Portable electric space heaters
- Turn heaters off when you go to bed or leave the room.
- Use and purchase portable space heaters with an automatic shut off so if they’re tipped over, they will shut off.
- Place space heater on solid, flat surface.
- Plug power cords directly into outlets and never into an extension cord.
- Inspect for cracked or damaged, broken plugs or loose connections. Replace before using.
Fuel burning space heaters
- Always use the proper fuel as specified by the manufacturer.
- When refueling, allow the appliance to cool and refuel outside or in a well-ventilated area.
- When using the heater, open a window to ensure proper ventilation.
- In portable kerosene or other liquid-fueled space heaters, always use the proper grade of the proper fuel.

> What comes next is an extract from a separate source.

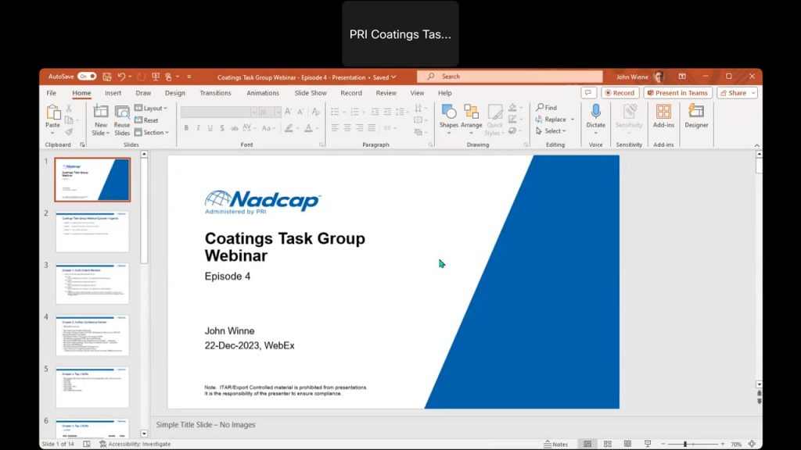The width and height of the screenshot is (801, 450).
Task: Click the Present in Teams button
Action: 677,93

- All new unvented gas-fired space heaters have an oxygen depletion sensor that detects a reduced level of oxygen in the area where the heater is operating and shuts off the heater before a hazardous level of carbon monoxide accumulates. If you have an older heater without this feature, replace it.
- If the pilot light of your gas heater goes out, allow 5 minutes or more for the gas to go away before trying again, do not allow gas to accumulate, and light the match before you turn on the gas to the pilot to avoid risk of flashback.
- If you smell gas in your gas heater, do not attempt to light the appliance. Turn off all the controls and open doors and window. Call a gas service professional.
Wood burning stoves
- Install the stove, chimney connectors and chimneys following manufacturer’s instructions, or have a professional do the installation.
- Wood stoves should bear the label of a recognized testing laboratory.
- In wood stoves, burn only dry, seasoned wood. In pellet stoves, burn only dry, seasoned wood pellets.
- Start the fire with newspaper or kindling, never with a flammable liquid, such as lighter fluid, kerosene or gasoline.
- Keep the doors of your wood stove closed unless loading or stoking the live fire.
- Allow ashes to cool before disposing. Dispose of ashes in a tightly covered metal container, and keep the ash container at least 10 feet away from the home and any other nearby buildings. Douse and saturate with water.